_Exercise_. In the entries that follow, find every line containing "share" and copy it.

_Extracted information_.
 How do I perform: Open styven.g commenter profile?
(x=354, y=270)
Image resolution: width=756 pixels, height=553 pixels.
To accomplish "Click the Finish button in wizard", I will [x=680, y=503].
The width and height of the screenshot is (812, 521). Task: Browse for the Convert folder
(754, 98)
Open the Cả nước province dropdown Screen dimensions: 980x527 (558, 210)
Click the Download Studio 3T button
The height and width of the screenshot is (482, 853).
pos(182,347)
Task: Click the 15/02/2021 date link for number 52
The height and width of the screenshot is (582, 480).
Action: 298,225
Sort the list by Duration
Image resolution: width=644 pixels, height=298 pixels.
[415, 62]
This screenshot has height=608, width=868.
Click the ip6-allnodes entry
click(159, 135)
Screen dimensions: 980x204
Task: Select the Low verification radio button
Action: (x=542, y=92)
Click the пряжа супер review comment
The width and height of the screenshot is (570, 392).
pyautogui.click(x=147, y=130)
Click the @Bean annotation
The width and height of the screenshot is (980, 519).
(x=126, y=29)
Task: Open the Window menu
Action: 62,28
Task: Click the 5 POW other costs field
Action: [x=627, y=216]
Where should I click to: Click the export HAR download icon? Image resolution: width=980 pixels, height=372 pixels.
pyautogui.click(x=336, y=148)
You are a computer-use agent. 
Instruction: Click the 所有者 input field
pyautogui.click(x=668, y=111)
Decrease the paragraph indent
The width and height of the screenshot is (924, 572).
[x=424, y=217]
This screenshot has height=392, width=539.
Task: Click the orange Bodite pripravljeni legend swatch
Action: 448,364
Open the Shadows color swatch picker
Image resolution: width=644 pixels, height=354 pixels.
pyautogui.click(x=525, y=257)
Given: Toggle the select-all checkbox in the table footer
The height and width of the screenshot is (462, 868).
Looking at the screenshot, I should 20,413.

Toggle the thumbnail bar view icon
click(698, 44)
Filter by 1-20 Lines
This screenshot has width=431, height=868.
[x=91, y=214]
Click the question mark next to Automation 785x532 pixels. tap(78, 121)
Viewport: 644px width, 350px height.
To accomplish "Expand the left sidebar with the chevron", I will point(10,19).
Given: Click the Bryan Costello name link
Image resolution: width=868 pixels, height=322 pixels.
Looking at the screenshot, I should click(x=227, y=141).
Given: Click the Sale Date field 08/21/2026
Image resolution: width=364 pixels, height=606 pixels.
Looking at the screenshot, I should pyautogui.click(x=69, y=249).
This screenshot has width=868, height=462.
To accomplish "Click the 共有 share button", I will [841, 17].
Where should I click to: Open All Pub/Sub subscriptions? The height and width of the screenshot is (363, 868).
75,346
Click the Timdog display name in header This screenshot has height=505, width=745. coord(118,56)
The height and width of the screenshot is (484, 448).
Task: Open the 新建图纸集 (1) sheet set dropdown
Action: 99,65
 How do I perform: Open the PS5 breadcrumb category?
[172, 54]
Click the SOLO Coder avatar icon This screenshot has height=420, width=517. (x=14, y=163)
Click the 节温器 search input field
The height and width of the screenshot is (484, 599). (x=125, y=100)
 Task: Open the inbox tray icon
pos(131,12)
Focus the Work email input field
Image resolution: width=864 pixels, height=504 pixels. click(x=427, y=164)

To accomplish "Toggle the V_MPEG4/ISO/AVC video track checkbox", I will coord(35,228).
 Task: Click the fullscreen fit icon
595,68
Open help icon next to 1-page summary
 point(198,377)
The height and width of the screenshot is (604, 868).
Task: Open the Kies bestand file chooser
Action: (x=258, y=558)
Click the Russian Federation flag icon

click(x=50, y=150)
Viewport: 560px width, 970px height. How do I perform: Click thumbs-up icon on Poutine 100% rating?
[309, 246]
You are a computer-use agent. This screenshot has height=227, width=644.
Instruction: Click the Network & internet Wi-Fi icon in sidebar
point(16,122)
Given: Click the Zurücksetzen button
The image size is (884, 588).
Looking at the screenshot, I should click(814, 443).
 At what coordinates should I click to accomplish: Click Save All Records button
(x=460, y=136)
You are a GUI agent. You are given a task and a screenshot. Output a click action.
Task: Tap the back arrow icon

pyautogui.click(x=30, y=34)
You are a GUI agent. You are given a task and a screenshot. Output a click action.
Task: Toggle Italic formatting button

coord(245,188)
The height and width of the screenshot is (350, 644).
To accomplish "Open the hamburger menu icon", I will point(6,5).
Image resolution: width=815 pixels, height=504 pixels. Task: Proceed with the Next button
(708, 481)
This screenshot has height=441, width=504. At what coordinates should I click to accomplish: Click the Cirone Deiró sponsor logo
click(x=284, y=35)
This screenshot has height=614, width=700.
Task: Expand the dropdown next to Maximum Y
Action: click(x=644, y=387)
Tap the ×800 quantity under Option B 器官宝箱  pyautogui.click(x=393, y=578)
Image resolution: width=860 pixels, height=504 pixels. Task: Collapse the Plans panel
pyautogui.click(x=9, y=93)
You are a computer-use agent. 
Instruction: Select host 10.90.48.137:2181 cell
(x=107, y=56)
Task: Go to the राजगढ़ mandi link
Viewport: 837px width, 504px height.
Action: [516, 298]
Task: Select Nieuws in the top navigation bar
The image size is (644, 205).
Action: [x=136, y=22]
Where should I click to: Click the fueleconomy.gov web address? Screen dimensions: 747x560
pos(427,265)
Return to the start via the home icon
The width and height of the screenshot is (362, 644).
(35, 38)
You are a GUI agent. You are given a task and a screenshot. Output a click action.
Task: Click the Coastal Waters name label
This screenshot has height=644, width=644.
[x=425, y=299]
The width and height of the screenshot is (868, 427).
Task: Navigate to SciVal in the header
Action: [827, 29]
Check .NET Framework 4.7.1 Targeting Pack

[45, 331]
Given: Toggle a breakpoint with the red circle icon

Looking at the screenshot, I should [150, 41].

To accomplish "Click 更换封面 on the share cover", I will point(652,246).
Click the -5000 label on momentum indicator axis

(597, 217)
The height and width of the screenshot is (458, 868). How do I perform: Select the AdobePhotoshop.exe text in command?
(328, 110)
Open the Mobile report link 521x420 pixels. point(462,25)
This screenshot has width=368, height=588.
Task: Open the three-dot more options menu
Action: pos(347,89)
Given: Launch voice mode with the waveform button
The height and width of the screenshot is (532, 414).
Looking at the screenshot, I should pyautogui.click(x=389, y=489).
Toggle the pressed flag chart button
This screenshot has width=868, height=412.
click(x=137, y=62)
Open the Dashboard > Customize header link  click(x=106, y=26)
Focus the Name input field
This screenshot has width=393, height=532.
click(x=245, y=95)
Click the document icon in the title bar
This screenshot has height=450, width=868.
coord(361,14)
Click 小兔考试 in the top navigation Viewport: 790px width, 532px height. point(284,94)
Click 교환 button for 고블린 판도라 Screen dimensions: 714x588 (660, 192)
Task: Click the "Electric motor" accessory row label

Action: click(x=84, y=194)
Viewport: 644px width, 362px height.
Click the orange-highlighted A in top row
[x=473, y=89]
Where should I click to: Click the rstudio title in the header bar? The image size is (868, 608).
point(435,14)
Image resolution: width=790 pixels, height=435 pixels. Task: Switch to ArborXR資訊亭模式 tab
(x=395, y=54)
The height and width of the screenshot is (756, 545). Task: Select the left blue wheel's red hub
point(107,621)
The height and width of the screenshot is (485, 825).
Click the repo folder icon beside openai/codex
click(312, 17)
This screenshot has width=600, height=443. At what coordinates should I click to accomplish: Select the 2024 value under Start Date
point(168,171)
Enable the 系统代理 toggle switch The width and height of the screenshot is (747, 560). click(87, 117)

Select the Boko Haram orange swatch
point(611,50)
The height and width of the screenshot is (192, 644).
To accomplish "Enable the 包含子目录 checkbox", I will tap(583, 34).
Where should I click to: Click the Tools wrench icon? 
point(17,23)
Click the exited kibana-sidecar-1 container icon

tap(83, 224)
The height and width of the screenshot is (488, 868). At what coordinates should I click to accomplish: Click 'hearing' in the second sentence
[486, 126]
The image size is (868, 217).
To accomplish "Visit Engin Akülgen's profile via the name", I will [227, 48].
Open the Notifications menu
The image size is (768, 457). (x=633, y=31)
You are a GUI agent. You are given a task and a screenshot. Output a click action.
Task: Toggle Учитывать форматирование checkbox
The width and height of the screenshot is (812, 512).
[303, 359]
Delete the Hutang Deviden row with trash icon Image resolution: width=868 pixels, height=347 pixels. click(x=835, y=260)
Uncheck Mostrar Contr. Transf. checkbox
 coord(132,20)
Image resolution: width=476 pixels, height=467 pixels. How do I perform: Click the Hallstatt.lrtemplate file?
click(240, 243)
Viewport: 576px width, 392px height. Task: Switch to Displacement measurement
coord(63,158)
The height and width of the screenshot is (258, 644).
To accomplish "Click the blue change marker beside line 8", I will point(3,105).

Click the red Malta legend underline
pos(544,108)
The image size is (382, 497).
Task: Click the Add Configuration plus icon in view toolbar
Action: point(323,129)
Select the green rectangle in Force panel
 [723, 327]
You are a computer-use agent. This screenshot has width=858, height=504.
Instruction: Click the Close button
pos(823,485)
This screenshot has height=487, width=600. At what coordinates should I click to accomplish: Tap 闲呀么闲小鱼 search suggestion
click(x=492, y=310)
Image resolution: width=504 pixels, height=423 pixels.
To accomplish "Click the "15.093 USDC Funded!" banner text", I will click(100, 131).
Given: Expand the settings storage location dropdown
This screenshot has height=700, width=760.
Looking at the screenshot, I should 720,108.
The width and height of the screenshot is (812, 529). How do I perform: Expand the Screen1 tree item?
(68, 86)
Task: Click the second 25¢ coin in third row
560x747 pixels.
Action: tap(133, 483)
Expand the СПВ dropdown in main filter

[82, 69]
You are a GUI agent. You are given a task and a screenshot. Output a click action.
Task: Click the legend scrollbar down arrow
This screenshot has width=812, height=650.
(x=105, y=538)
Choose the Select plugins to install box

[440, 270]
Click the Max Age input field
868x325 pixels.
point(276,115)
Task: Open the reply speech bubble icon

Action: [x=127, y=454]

_Solution_.
To accomplish "Click the 共有 share button", I will [841, 17].
To accomplish "Click 更换封面 on the share cover", I will point(652,246).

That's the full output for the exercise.